- [Work to complete] Pull each line containing "View" from the data.

Stored items:
* * *

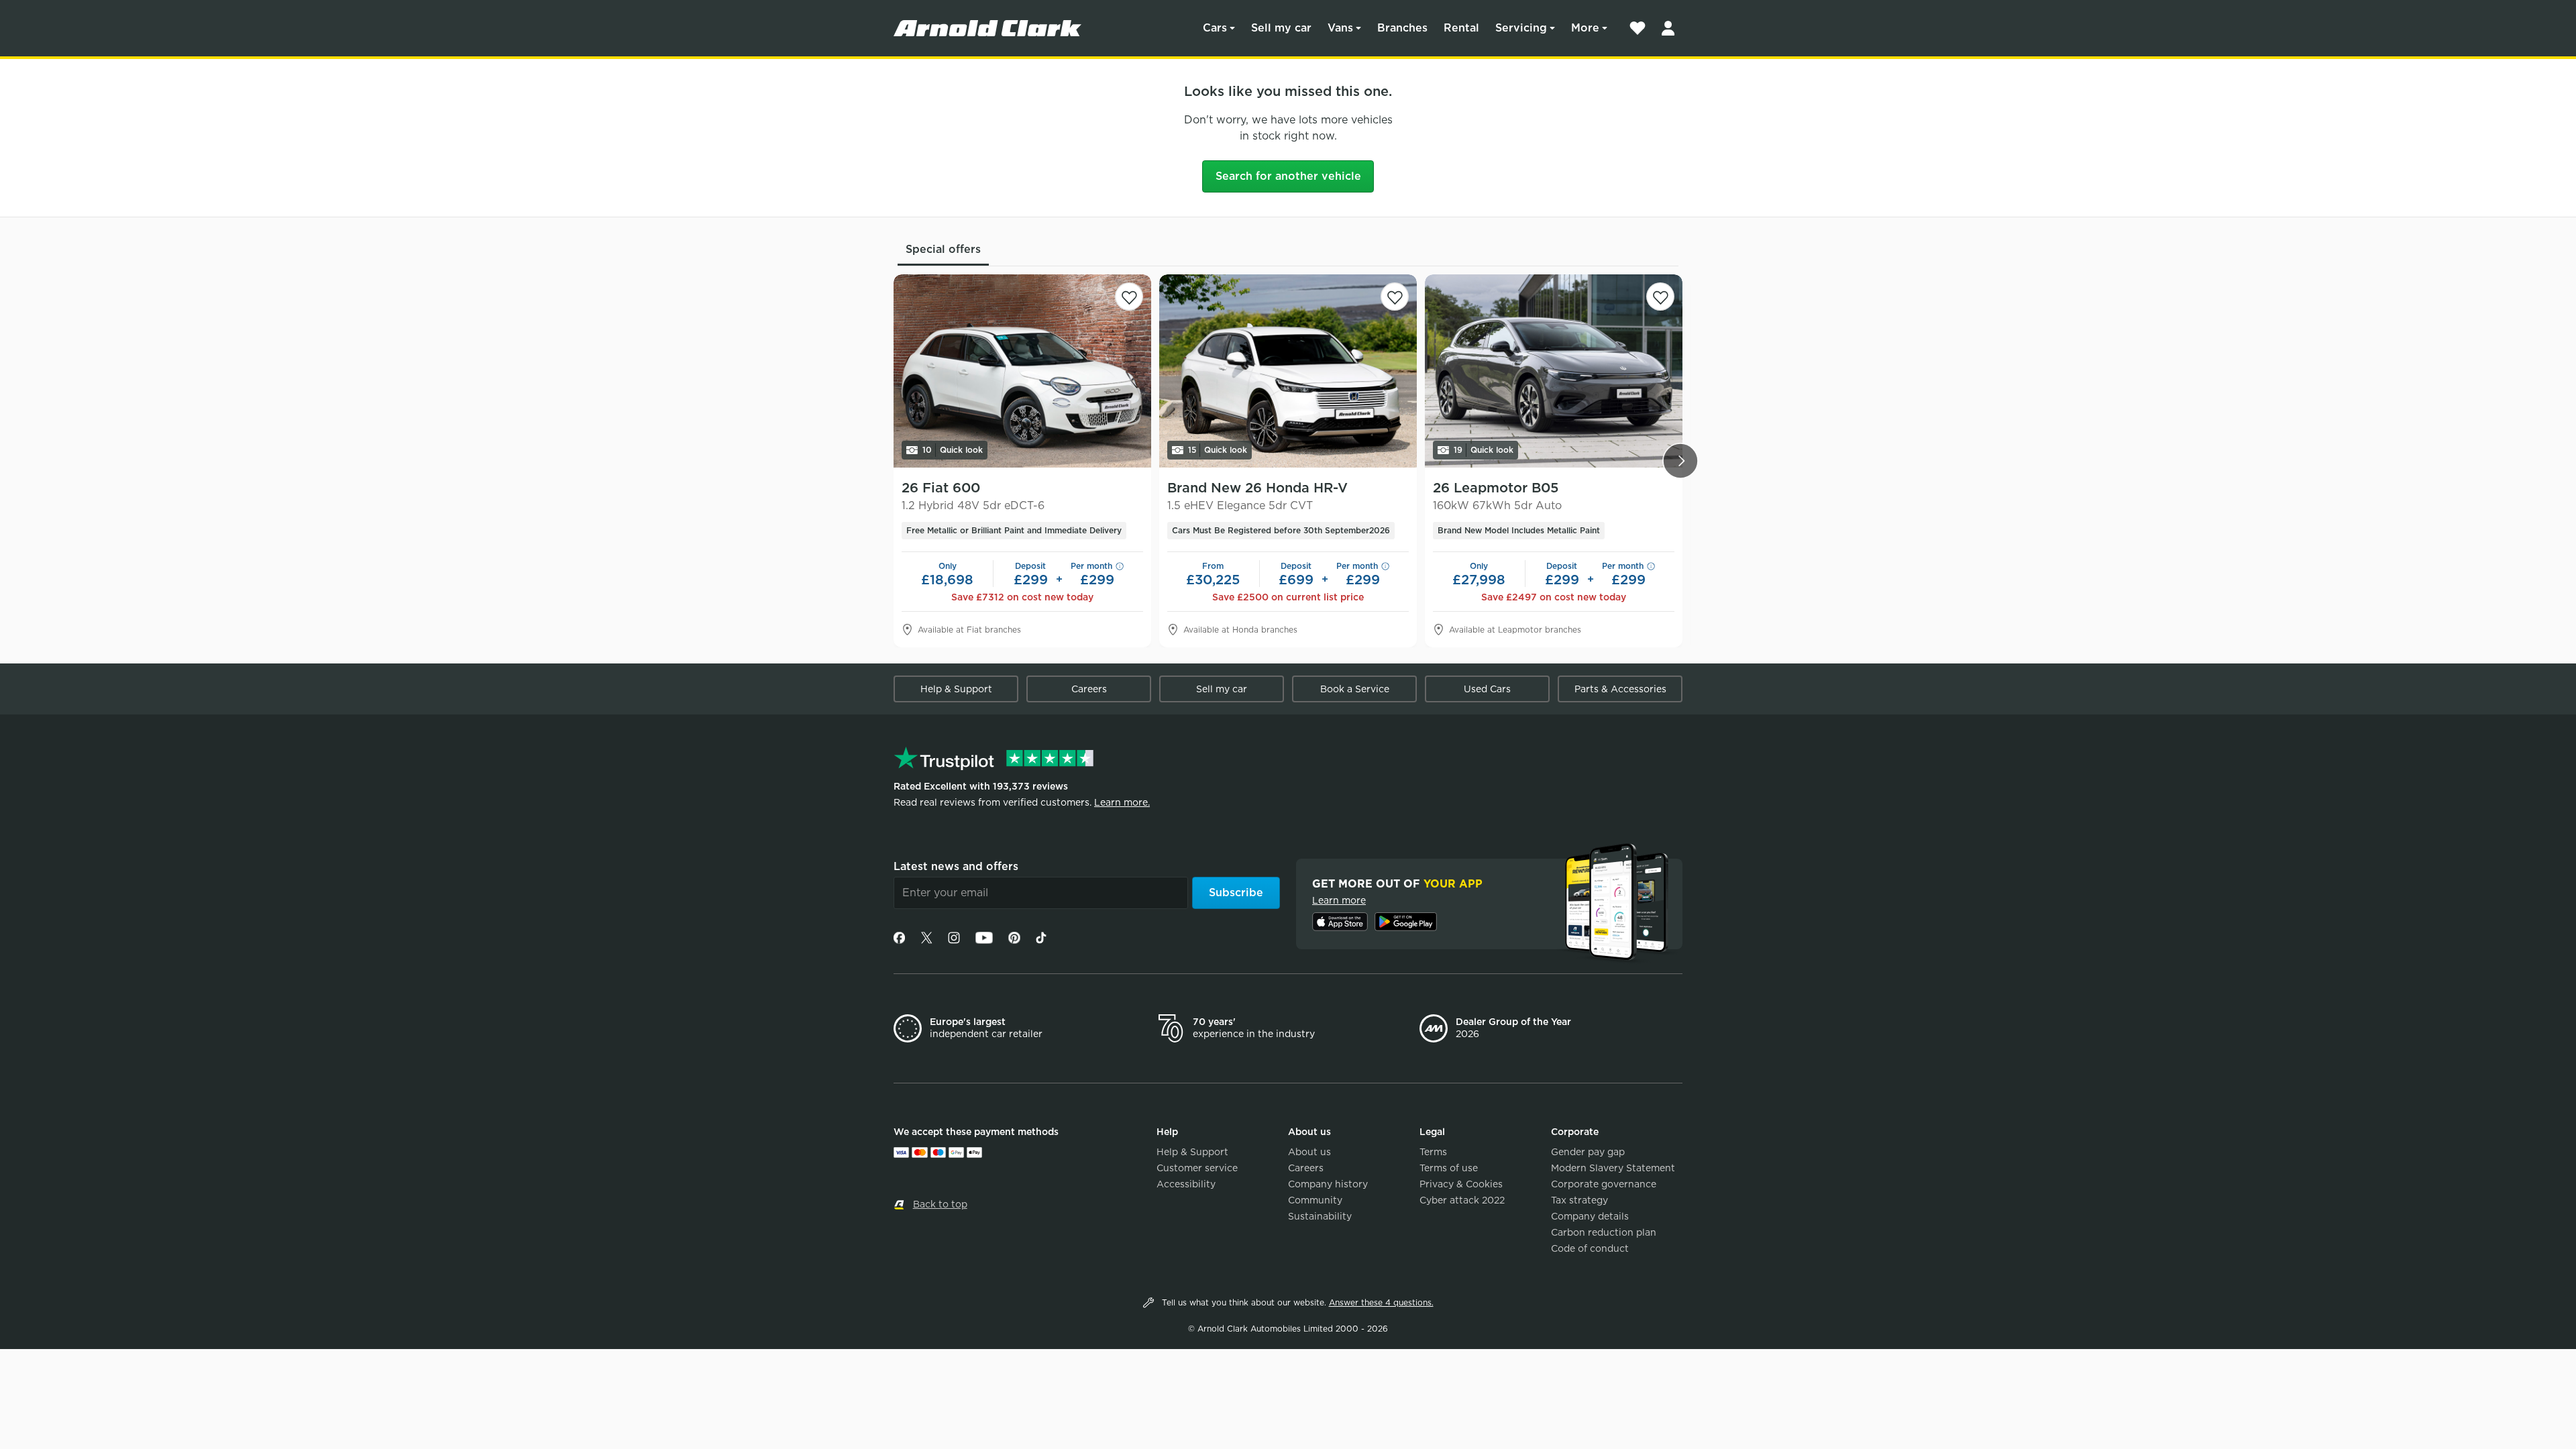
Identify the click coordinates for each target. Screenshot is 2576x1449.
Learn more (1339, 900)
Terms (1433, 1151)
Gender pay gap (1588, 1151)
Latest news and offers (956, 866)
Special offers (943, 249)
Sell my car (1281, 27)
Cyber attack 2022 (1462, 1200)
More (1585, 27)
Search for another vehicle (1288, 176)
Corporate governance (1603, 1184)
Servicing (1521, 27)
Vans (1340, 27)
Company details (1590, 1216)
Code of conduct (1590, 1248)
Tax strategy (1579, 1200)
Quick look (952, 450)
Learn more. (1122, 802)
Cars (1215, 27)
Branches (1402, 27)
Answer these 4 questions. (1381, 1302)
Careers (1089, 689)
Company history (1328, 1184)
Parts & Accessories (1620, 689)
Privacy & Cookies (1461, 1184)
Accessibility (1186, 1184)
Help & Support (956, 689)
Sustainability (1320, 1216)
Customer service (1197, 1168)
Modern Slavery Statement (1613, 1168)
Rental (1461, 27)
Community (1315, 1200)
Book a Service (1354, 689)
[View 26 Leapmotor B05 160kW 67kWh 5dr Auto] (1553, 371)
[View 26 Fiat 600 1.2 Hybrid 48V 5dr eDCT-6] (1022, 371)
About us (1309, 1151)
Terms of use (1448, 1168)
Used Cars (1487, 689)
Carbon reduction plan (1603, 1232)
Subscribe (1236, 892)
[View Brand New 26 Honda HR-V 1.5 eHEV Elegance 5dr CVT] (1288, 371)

* * *

- [Exercise solution]
[View 26 Leapmotor B05 160kW 67kWh 5dr Auto] (1553, 371)
[View 26 Fiat 600 1.2 Hybrid 48V 5dr eDCT-6] (1022, 371)
[View Brand New 26 Honda HR-V 1.5 eHEV Elegance 5dr CVT] (1288, 371)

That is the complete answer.